ABOUT THIS TASK
Would you return each entry exactly as written, omitting any pictures?

———

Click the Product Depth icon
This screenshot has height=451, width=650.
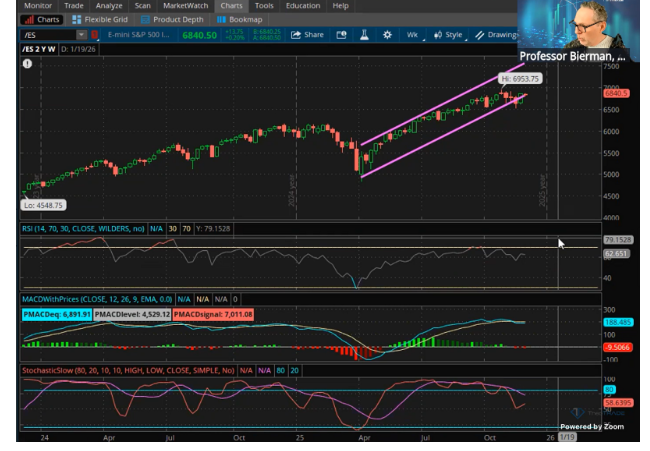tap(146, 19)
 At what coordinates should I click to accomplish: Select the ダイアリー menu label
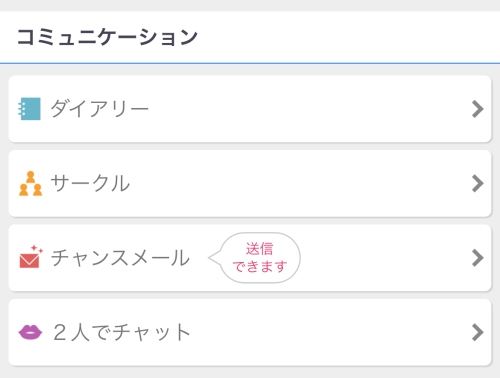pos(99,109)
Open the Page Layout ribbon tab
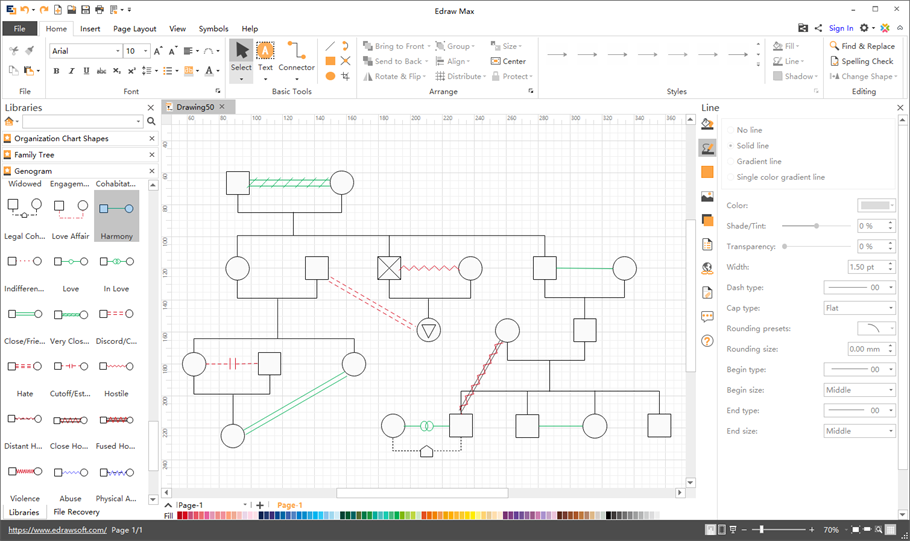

———

EXERCISE OUTPUT
Click the Product Depth icon
This screenshot has height=451, width=650.
tap(146, 19)
 At what coordinates should I click to accomplish: Select the ダイアリー menu label
pos(99,109)
Open the Page Layout ribbon tab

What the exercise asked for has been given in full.